When vision is impaired, the brain does not receive as much visual information as it is used to. To compensate, it fills in the gaps with images of things that aren’t really there
Nearly three percent of people with glaucoma have Charles Bonnet syndrome, and as many as 38 percent of people with some form of vision disorder experience visual hallucinations
Eye health experts and neurologists believe that Charles Bonnet syndrome results from dysfunctional communication between the eyes, which collect visual information, and the brain, which receives and interprets that information.
When the eyes cannot effectively see everything around them, the brain fills in the gaps with images that are not there, such as people, animals or objects.
Glaucoma, a progressive eye disease that affects three million Americans, can lead to Charles Bonnet syndrome, and nearly three percent of people with the eye disease develop the syndrome.
The unnamed patient, who was the subject of a case reportsuffered more intense hallucinations as his vision deteriorated.
What started as minor disturbances in one eye spread to both eyes and what he saw and felt became more and more intense.
Charles Bonnet syndrome can be mistaken for mental health problems such as schizophrenia, which causes a distorted sense of reality, visual and auditory hallucinations and delusions.
About a month before seeking professional help for his hallucinations, the patient said he was treated with an unknown injection into his eye to try to correct his vision loss.

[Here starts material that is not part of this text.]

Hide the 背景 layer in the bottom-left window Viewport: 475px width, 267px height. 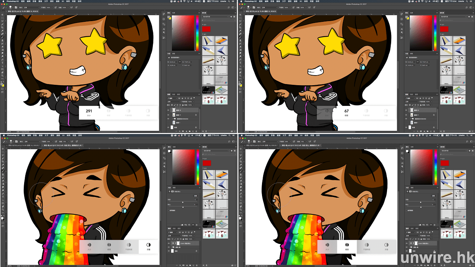(168, 251)
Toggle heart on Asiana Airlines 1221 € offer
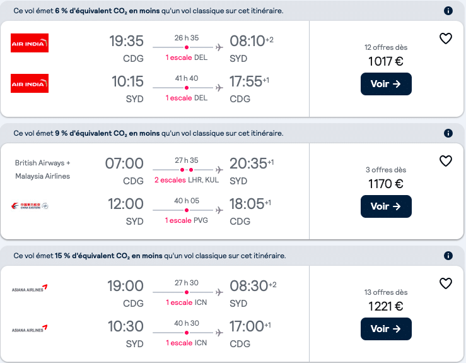Screen dimensions: 466x363 pos(445,283)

The visual disturbances first appeared in the man’s right eye and started as squiggly objects that would disappear when he closed his eyes.

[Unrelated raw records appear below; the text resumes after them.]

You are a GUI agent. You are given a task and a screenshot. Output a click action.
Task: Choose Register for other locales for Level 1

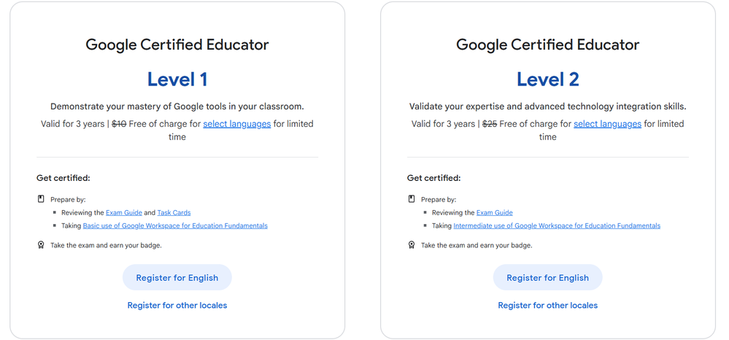tap(177, 306)
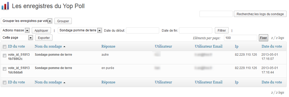The height and width of the screenshot is (97, 289).
Task: Expand the Actions masse dropdown
Action: tap(16, 30)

Then he started seeing and feeling insects.
His hallucinations were visual and tactile, but he heard nothing and saw nothing while he slept.
Neurological examination showed nothing remarkable that could explain the strange visions the man was seeing.
Still, neurologists recommended an eye patch for his right eye where the hallucinations began, and a daily dose of an antipsychotic drug called risperidone, which helps people with schizophrenia and similar mental disorders with hallucinations.
Doctors will decide on a case-by-case basis whether to prescribe antipsychotic medications for Charles Bonnet while the medications have shown benefit in individual patients, there is little evidence to support its use as a standard drug for treating the syndrome, and the benefits of its use may not outweigh the risks of side effects or interactions with other medications.
Although the man did not respond exceptionally well to antipsychotic medications, these are the typical methods of treating Charles Bonnet.
However, the man’s condition deteriorated. He punched the walls with the aim of killing the insects or swatting them through the air, believing they were invading his home and the inside of his eyes, a feeling known as delusional parasitosis.
He was switched to two new medications, including one for depression and anxiety, which helped a little but did not provide complete relief.
Overall, Charles Bonnet affects between 10 and 38 percent of people with vision problems, although it is most common in the elderly, who are especially prone to degenerative eye diseases such as glaucoma and macular degeneration.
People with Charles Bonnet usually know that what they see is not actually happening once it is explained to them.
This is one of the criteria for diagnosing the condition, along with having at least one complex hallucination in the past four weeks, having visual hallucinations without hearing things, and the absence of delusions, which indicate a psychotic disorder could indicate.
The 78-year-old sometimes insisted to doctors that the insects he saw were real, but at other times he understood that they were part of a hallucination.
The doctors said: ‘Our patient had partial insight upon initial presentation. The partial insight gradually began to disappear as his hallucinations worsened and his thoughts about parasitic infestations became more fixed, intense, and delusional in intensity.”
The patient was instructed to contact a psychiatrist, a therapist, a general practitioner and an ophthalmologist. It is not clear from the case whether the patient did this.